What to do =>
Would you retype the lines from the one that holds "Screen dimensions: 2506x1122" to the final line of the entries below, both ends included and exactly as written, but without pictures?
Top of Records to process
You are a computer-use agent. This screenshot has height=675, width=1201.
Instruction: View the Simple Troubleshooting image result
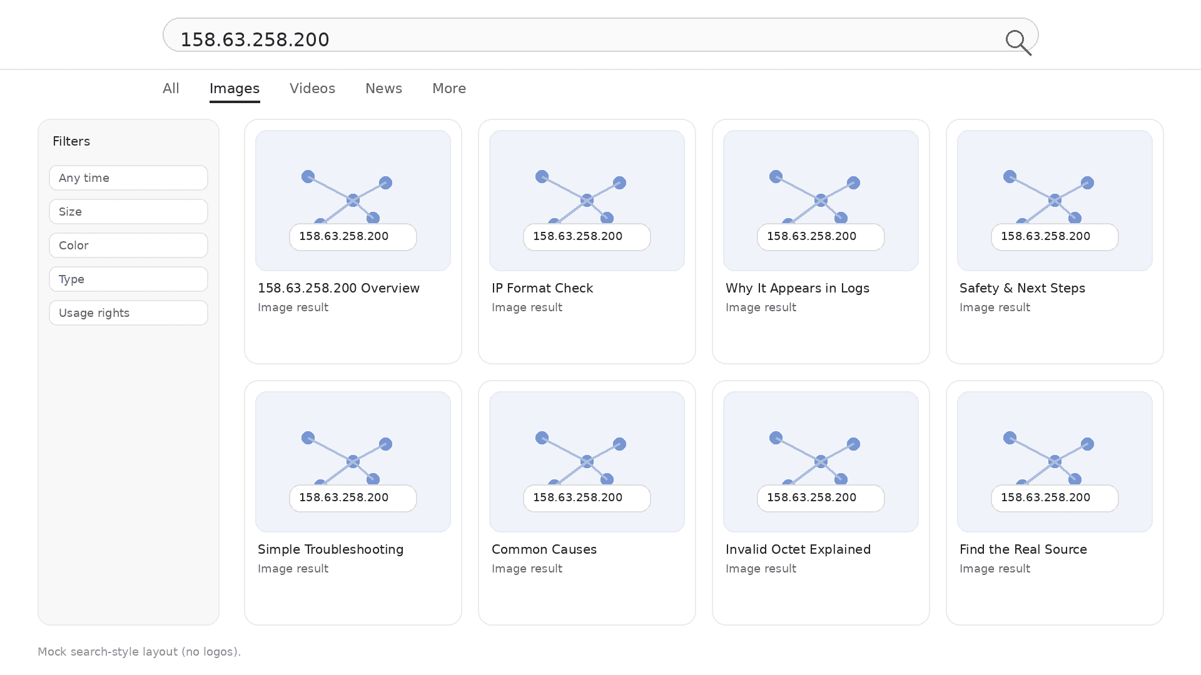[x=353, y=461]
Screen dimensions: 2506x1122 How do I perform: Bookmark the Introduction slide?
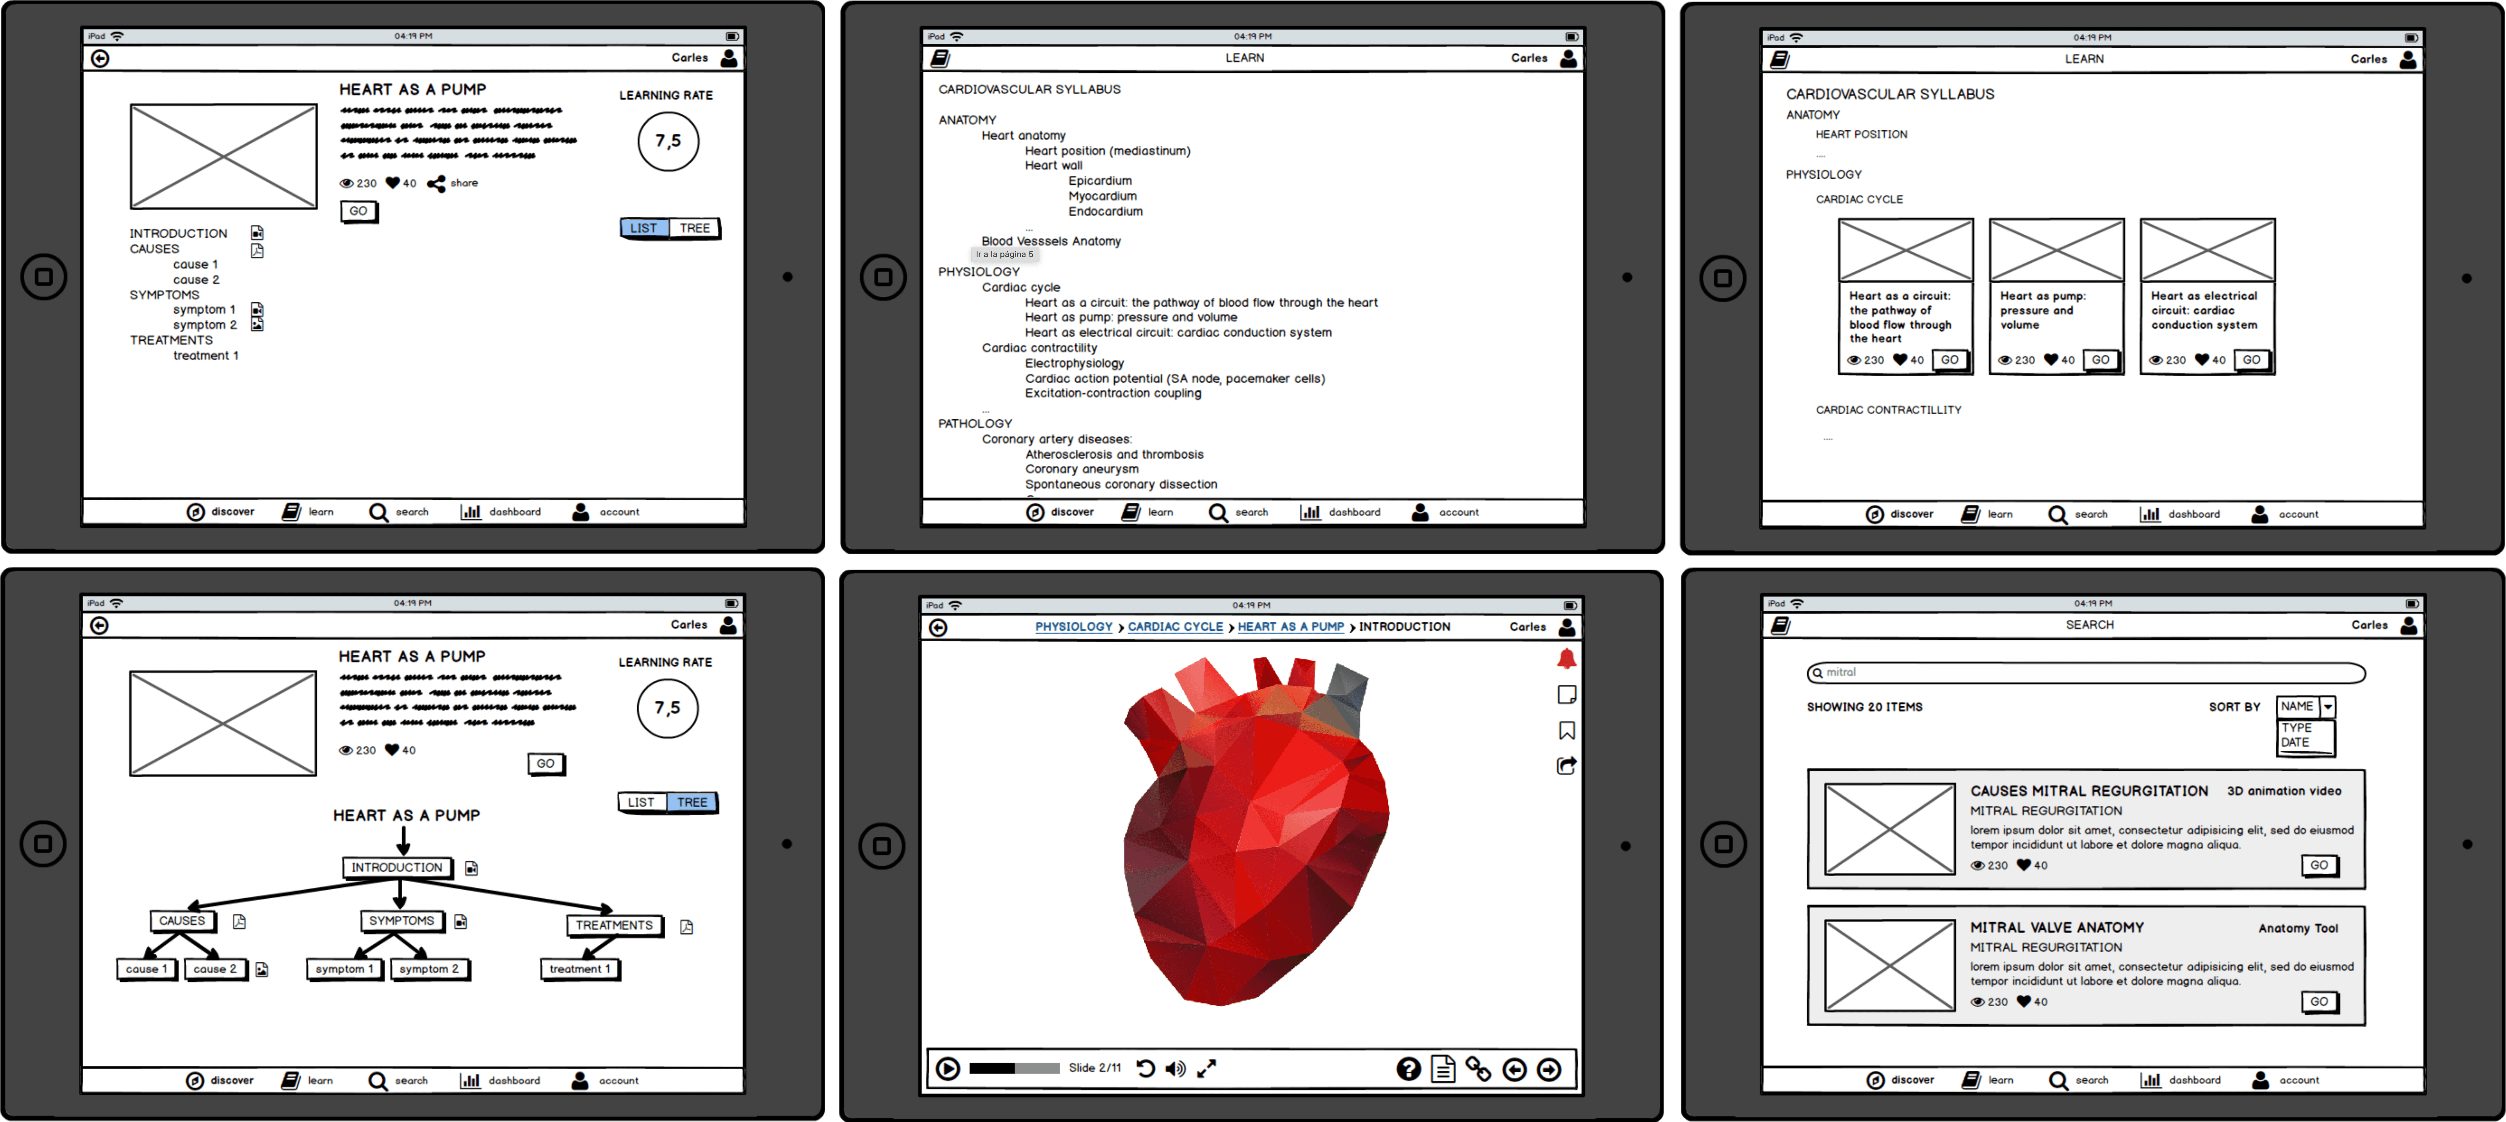pos(1566,730)
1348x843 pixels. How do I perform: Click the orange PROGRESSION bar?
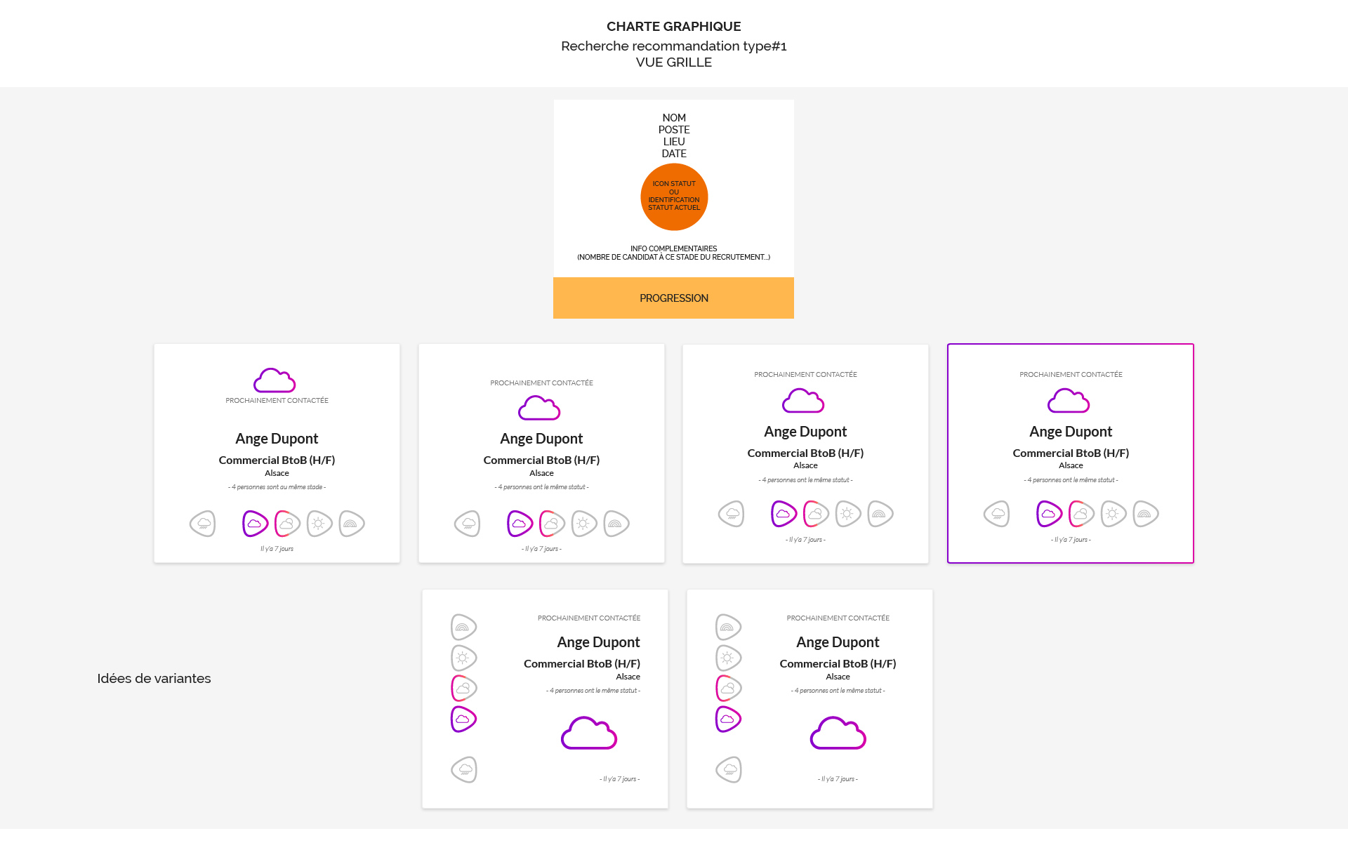673,298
Bottom of Records to process
Response area =>
Screen dimensions: 2506x1122 How do I perform: Bookmark the Introduction slide?
pos(1566,730)
1348x843 pixels. How do I perform: Click the orange PROGRESSION bar?
673,298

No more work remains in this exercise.